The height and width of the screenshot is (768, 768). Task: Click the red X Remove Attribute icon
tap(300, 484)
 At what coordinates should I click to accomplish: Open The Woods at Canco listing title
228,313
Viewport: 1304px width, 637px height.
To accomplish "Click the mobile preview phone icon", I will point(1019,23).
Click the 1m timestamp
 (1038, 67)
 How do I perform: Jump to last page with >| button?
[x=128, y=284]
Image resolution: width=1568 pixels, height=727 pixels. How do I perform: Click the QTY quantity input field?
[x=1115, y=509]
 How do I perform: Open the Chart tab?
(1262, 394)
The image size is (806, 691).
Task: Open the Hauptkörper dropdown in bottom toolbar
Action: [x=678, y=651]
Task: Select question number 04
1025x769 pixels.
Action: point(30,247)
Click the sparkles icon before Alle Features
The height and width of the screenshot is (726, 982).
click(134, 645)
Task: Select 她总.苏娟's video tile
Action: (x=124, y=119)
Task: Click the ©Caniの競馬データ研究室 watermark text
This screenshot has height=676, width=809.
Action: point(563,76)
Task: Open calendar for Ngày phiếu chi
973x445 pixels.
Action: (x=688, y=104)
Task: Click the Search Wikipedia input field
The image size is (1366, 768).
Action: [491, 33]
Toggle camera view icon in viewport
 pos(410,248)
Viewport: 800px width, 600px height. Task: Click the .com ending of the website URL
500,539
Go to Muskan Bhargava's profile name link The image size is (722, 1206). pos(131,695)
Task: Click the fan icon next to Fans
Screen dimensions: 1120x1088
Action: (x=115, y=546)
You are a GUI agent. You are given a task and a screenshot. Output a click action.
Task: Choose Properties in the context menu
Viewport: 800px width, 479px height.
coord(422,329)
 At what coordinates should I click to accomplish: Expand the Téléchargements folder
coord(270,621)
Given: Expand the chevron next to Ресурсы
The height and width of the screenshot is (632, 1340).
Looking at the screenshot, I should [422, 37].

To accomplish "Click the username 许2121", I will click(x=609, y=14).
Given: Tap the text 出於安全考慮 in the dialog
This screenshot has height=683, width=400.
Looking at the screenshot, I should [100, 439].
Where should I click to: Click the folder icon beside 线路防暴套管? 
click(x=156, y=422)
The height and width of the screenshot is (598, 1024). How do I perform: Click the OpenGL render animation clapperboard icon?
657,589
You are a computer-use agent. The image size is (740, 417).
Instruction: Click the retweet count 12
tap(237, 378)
# # #
REQUIRED ACTION => Copy out all of the records above with nothing altered.

SOLUTION FOR THIS PROBLEM =>
The height and width of the screenshot is (768, 768). Task: Click the red X Remove Attribute icon
tap(300, 484)
 At what coordinates should I click to accomplish: Open The Woods at Canco listing title
228,313
Viewport: 1304px width, 637px height.
To accomplish "Click the mobile preview phone icon", I will point(1019,23).
Click the 1m timestamp
 (1038, 67)
 How do I perform: Jump to last page with >| button?
[x=128, y=284]
Image resolution: width=1568 pixels, height=727 pixels. How do I perform: Click the QTY quantity input field?
[x=1115, y=509]
 How do I perform: Open the Chart tab?
(1262, 394)
The image size is (806, 691).
Task: Open the Hauptkörper dropdown in bottom toolbar
Action: [x=678, y=651]
Task: Select question number 04
1025x769 pixels.
Action: point(30,247)
Click the sparkles icon before Alle Features
The height and width of the screenshot is (726, 982).
click(134, 645)
Task: Select 她总.苏娟's video tile
Action: (x=124, y=119)
Task: Click the ©Caniの競馬データ研究室 watermark text
This screenshot has height=676, width=809.
Action: point(563,76)
Task: Open calendar for Ngày phiếu chi
973x445 pixels.
Action: (x=688, y=104)
Task: Click the Search Wikipedia input field
The image size is (1366, 768).
Action: [491, 33]
Toggle camera view icon in viewport
 pos(410,248)
Viewport: 800px width, 600px height. Task: Click the .com ending of the website URL
500,539
Go to Muskan Bhargava's profile name link The image size is (722, 1206). pos(131,695)
Task: Click the fan icon next to Fans
Screen dimensions: 1120x1088
Action: (x=115, y=546)
You are a GUI agent. You are given a task and a screenshot. Output a click action.
Task: Choose Properties in the context menu
Viewport: 800px width, 479px height.
coord(422,329)
 At what coordinates should I click to accomplish: Expand the Téléchargements folder
coord(270,621)
Given: Expand the chevron next to Ресурсы
The height and width of the screenshot is (632, 1340).
Looking at the screenshot, I should [422, 37].

To accomplish "Click the username 许2121", I will click(x=609, y=14).
Given: Tap the text 出於安全考慮 in the dialog
This screenshot has height=683, width=400.
Looking at the screenshot, I should [100, 439].
Where should I click to: Click the folder icon beside 线路防暴套管? 
click(x=156, y=422)
The height and width of the screenshot is (598, 1024). How do I perform: Click the OpenGL render animation clapperboard icon?
657,589
You are a computer-use agent. The image size is (740, 417).
Instruction: Click the retweet count 12
tap(237, 378)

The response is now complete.